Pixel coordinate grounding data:
Segment Open

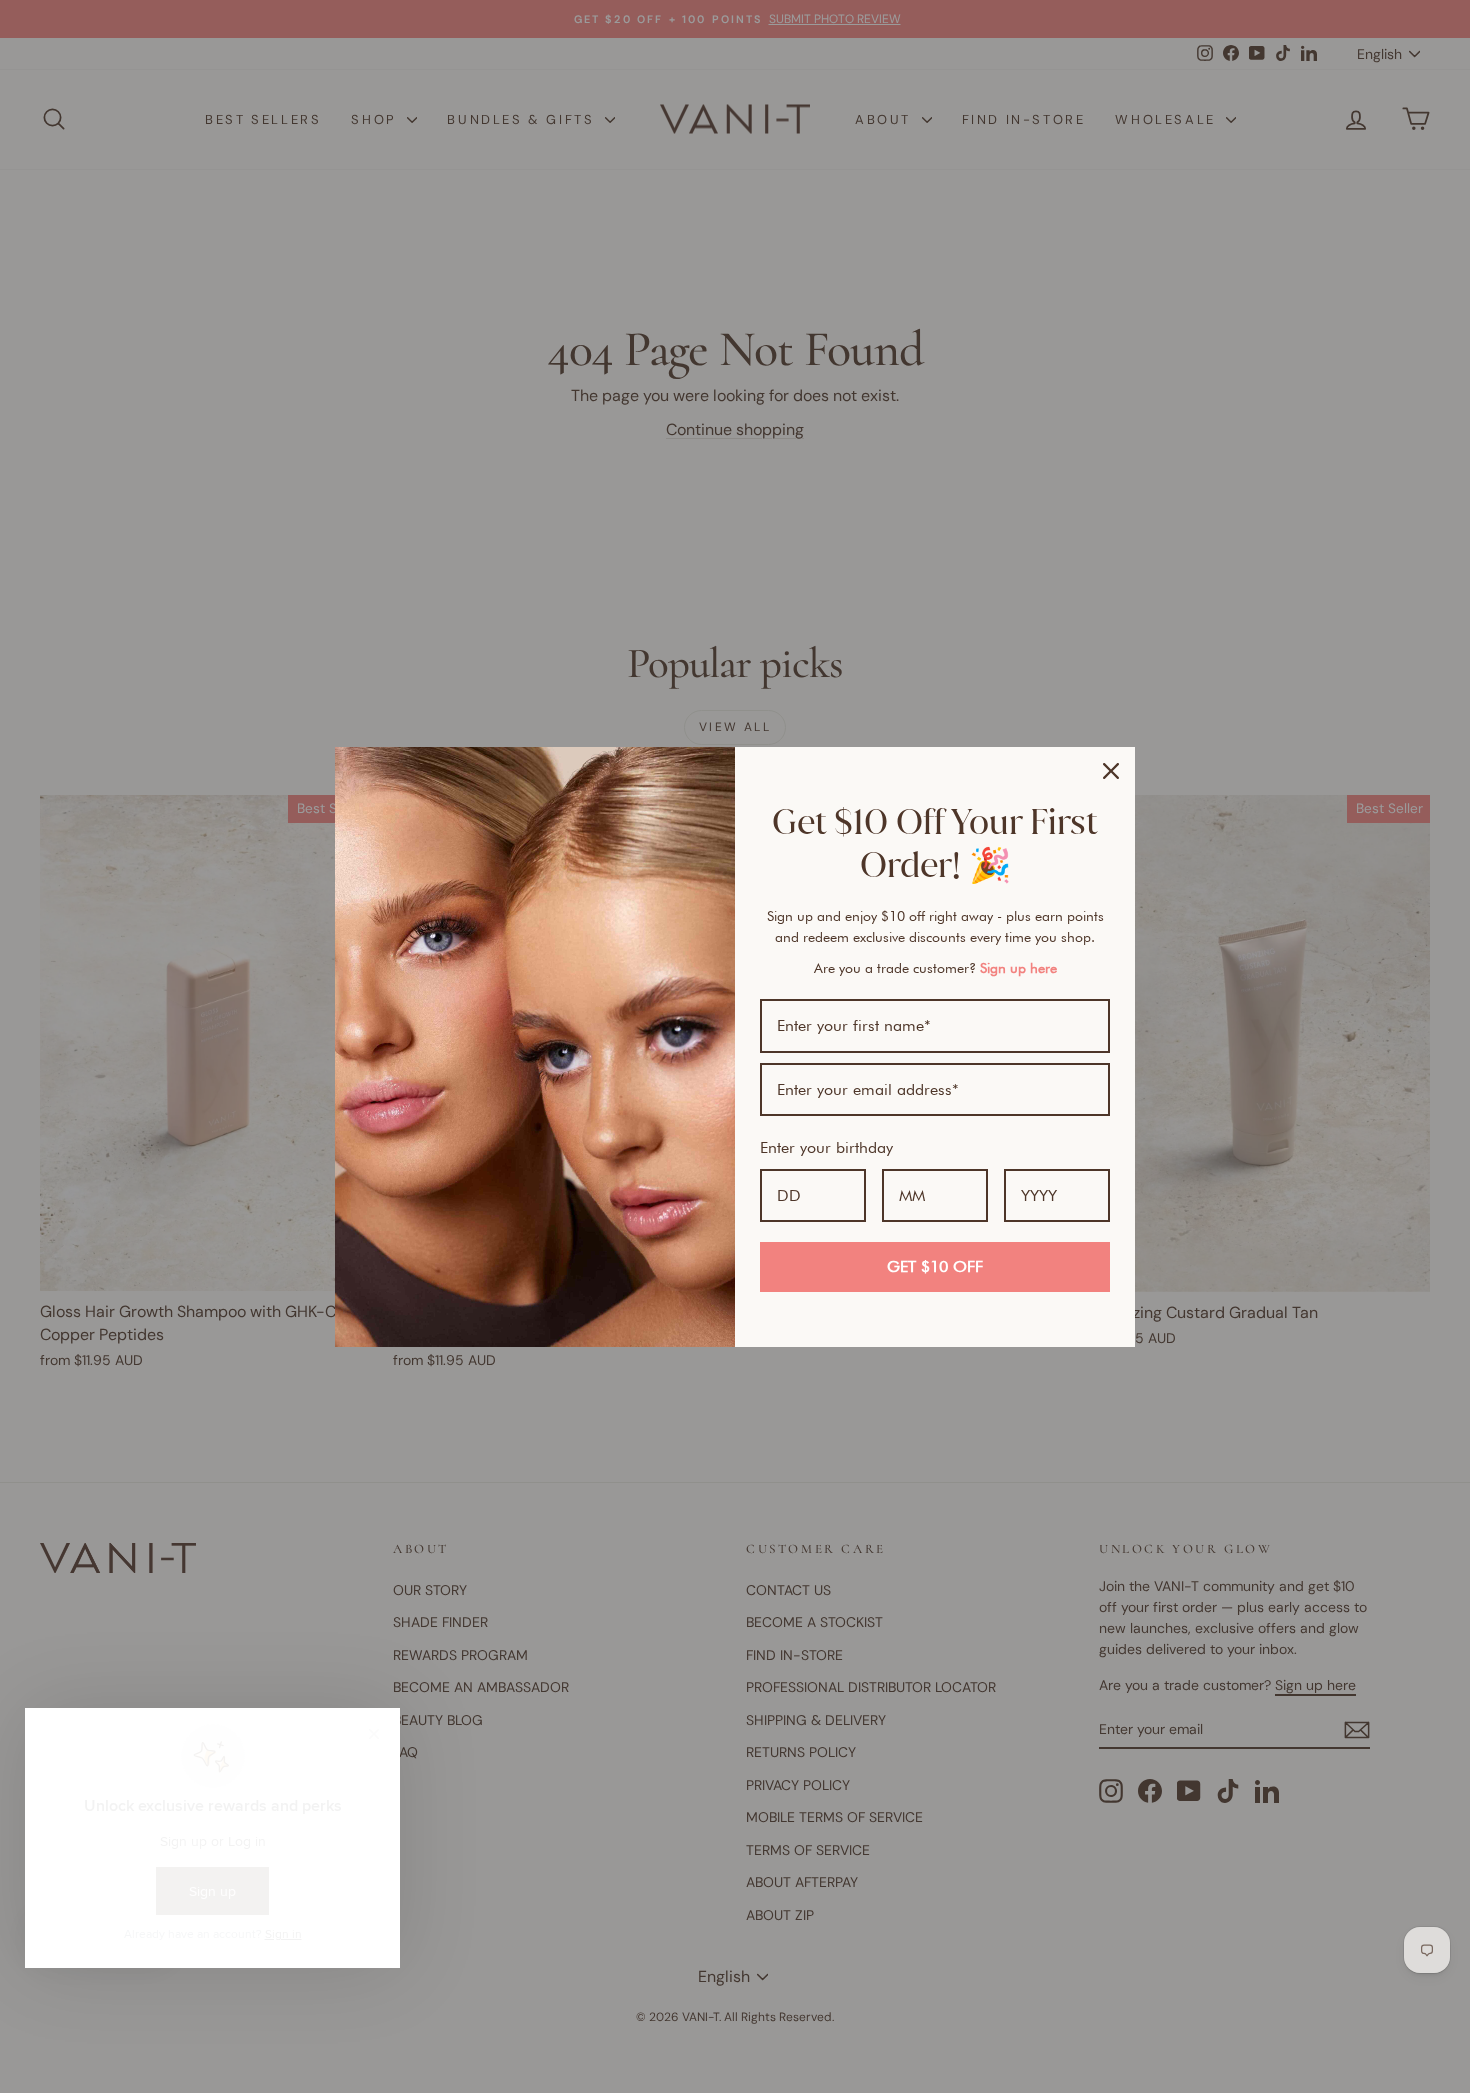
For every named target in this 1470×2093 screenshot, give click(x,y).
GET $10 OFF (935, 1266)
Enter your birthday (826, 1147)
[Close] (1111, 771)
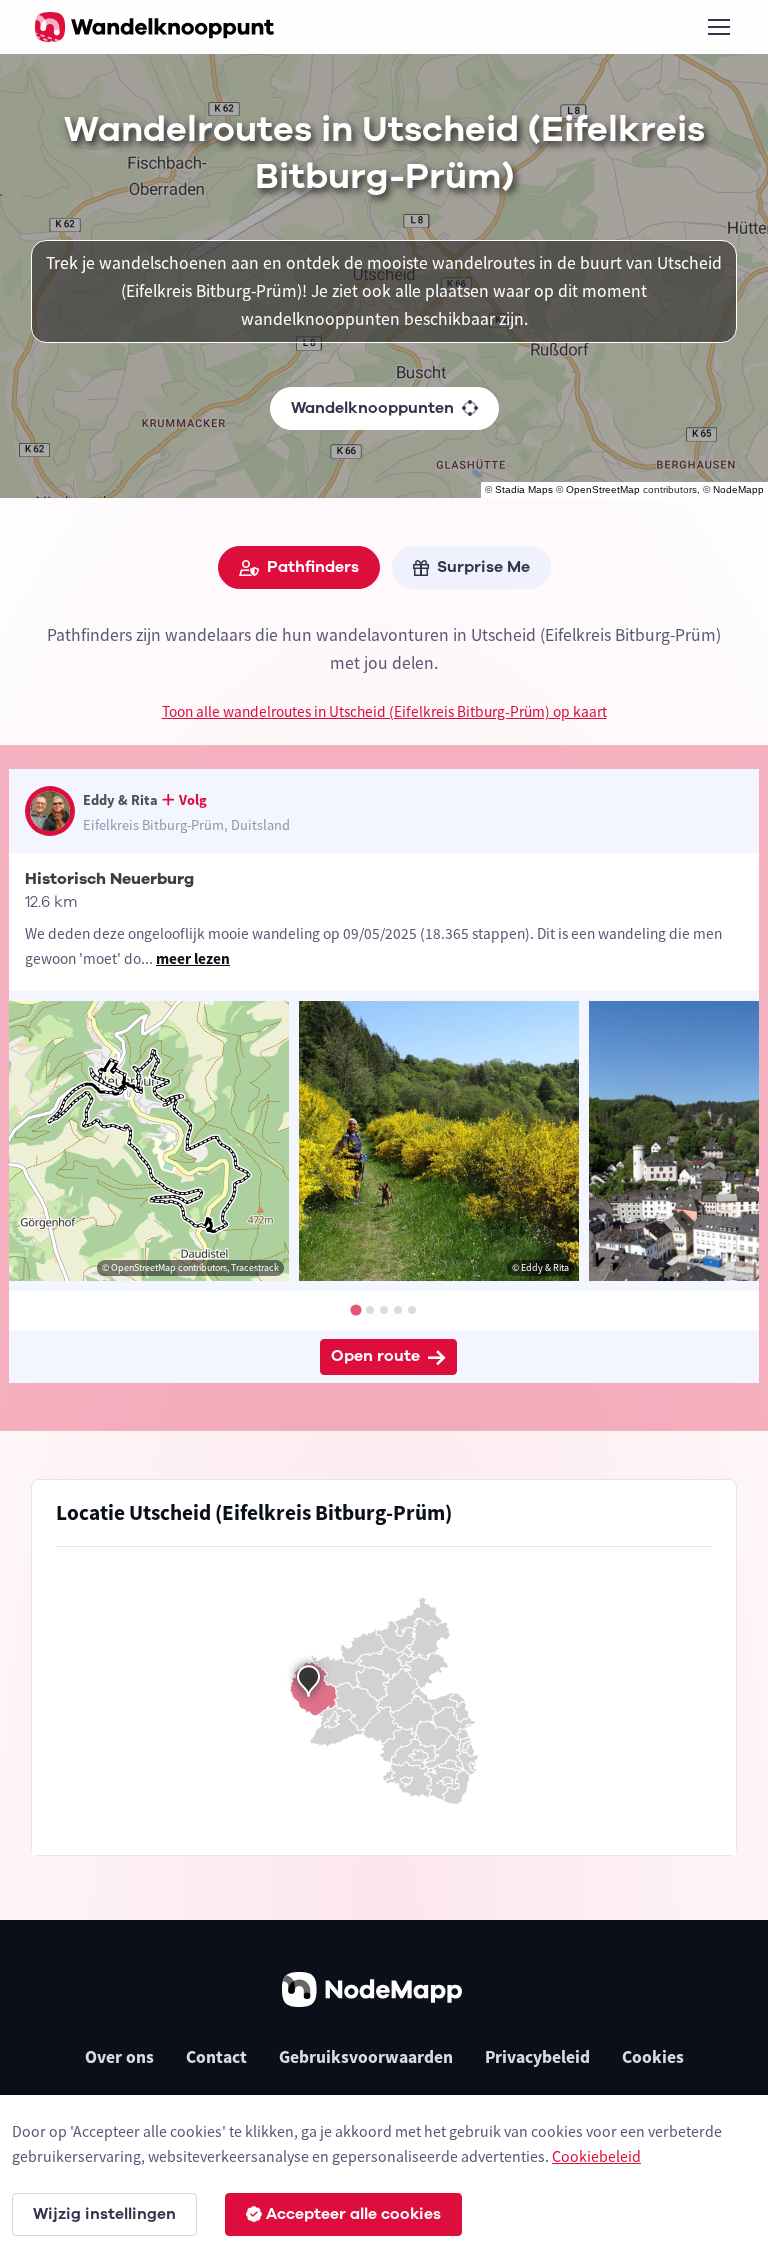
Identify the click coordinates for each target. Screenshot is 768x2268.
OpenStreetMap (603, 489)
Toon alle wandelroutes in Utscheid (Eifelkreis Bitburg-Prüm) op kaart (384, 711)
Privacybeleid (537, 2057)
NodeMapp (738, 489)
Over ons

Segment Closed

## Your instructions
Transcribe every line of the records exactly. Pictures do not belong in the copy.

## Written solution
For every named target in this 1470×2093 screenshot, give click(x,y).
GET $10 OFF (935, 1266)
Enter your birthday (826, 1147)
[Close] (1111, 771)
Identify the click coordinates for each target. Screenshot is 768x2268.
OpenStreetMap (603, 489)
Toon alle wandelroutes in Utscheid (Eifelkreis Bitburg-Prüm) op kaart (384, 711)
Privacybeleid (537, 2057)
NodeMapp (738, 489)
Over ons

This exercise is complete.